About This Site

There is good reason to create a semi-permanent residence on the web which you maintain some sovereignty over, though it is more effortful than outsourcing publishing to a social media platform. This site is published using a growing raft of optimisations to make updating and adding to the site easy. I’m not a programmer and I don’t know how to code, but I have made a few simple and inelegant tools work that streamline the production of this site.
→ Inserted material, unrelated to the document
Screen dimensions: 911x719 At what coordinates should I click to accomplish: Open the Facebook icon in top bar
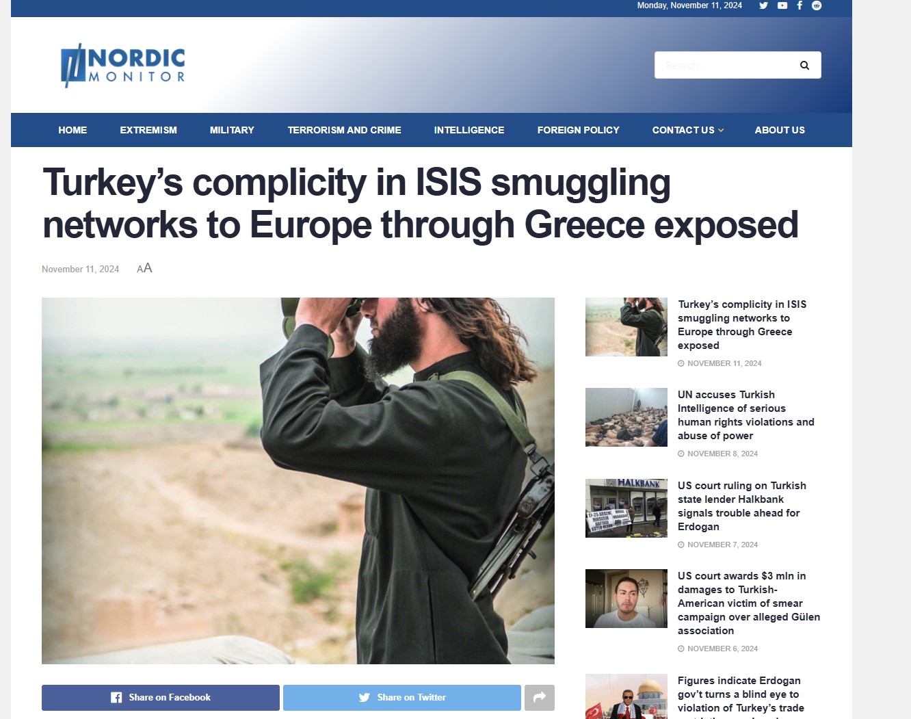[x=800, y=5]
Programs used to produce this site

  • Obsidian (writing, staging, organising notes)
    • Deployment folder, includes plaintext markdown body of each live page
    • Staging folder, includes unfinished pages and fragments
  • Pandoc (templating and conversion from markdown -> HTML)
    • Template files for various unique pages on the site (such as the Vault or the Kitchen), as well as generic template files for pages like this one
    • Commands with specific options chosen for each page, stored in shell script files to be called on by simple command from the terminal.
  • MacOS Terminal (running scripts to automate production)
    • Scripts to automate various processes– stage site, publish site, update vault contents, etc
  • Git (pushing changes to serverside repository)
    • YAML metadata hook file stored in remote directory serverside to send all files onward to public_html
  • Sublime Text (HTML/CSS editing, writing template files)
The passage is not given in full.